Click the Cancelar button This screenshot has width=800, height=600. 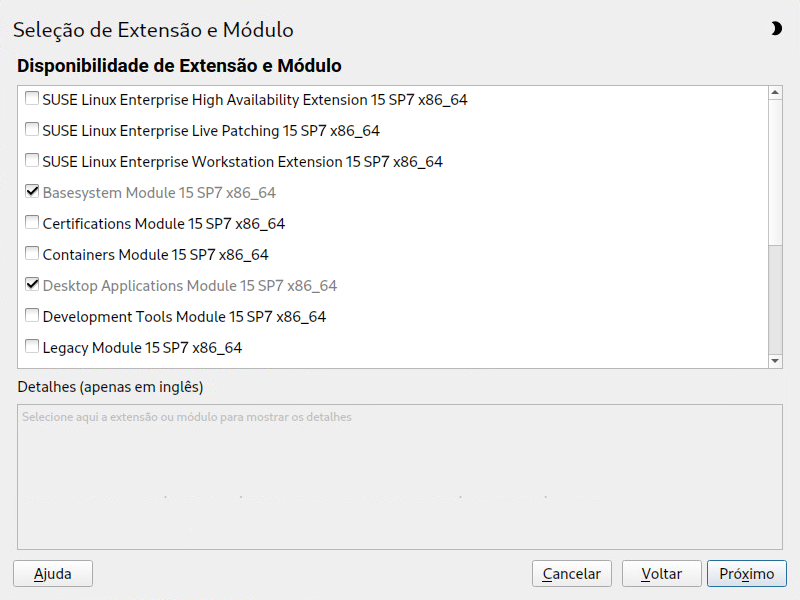(x=571, y=574)

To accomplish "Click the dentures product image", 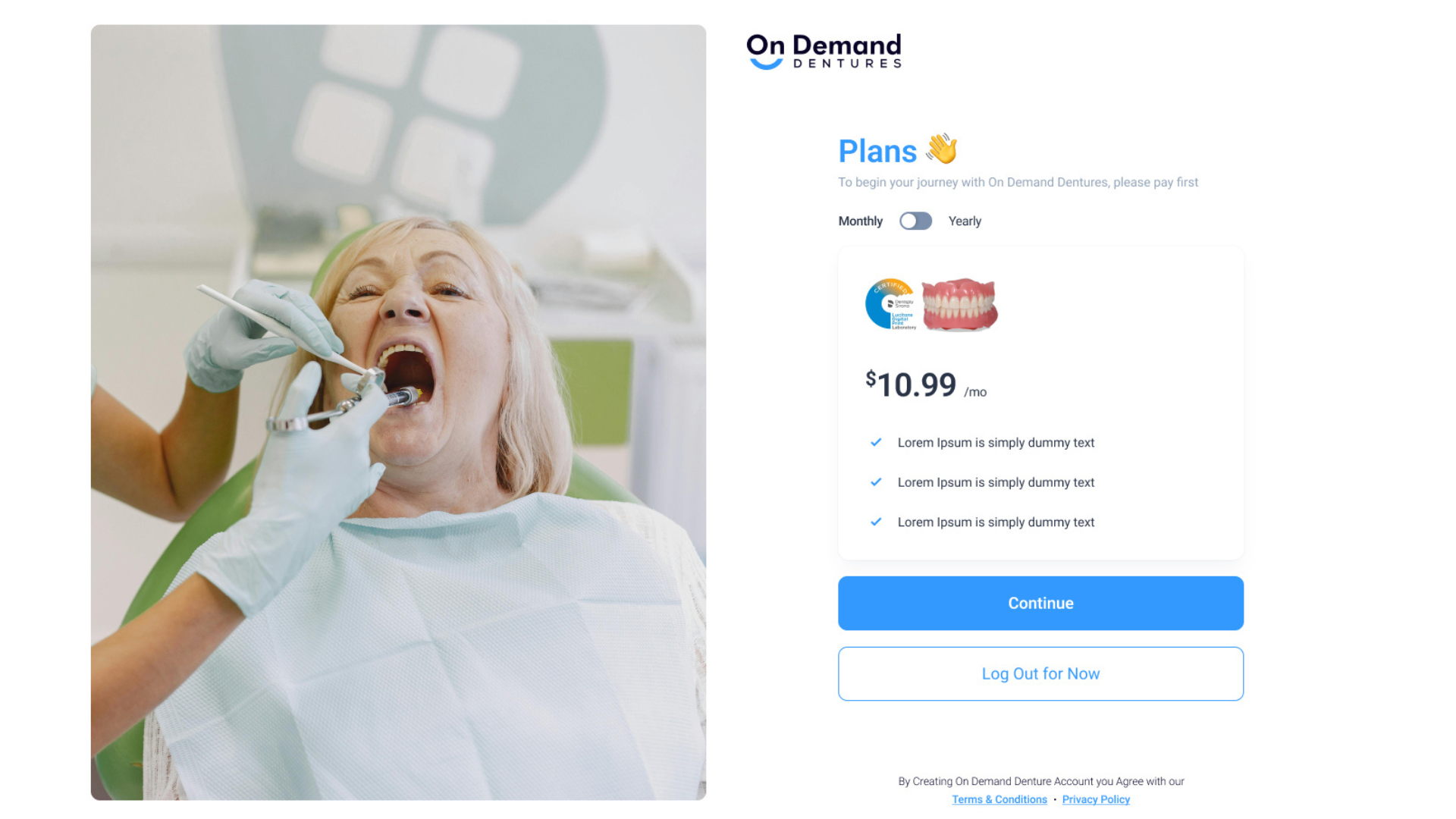I will point(959,304).
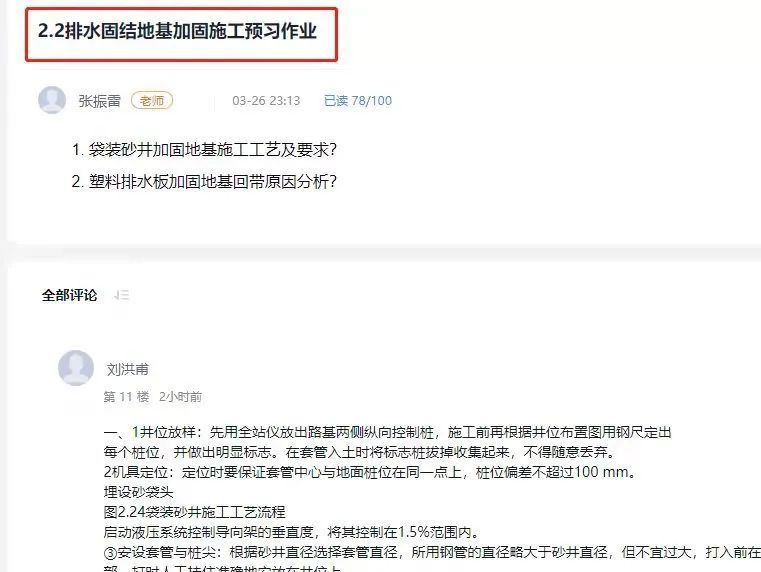Image resolution: width=761 pixels, height=572 pixels.
Task: Click comment line 2机具定位 about 桩位偏差
Action: (x=370, y=472)
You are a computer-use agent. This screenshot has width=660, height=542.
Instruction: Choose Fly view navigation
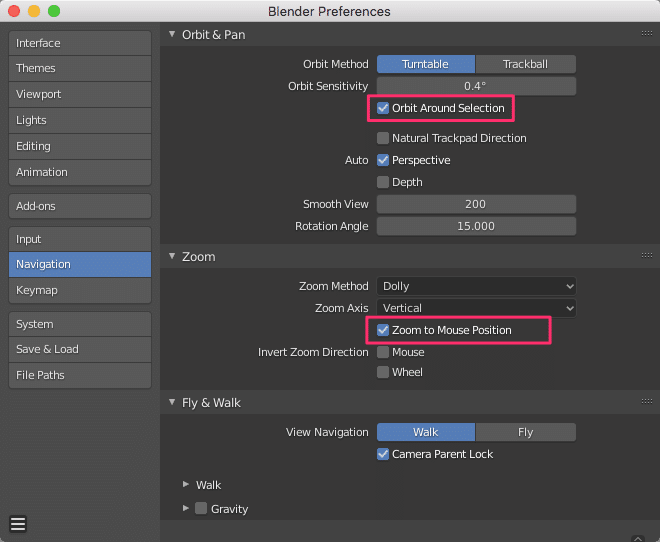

_What you are asked to do_
Repeat exactly and only the lines from the one holding "You are a computer-use" through the final line of the entries; no pictures.

_Written reply_
You are a computer-use agent. This screenshot has width=660, height=542.
Instruction: Choose Fly view navigation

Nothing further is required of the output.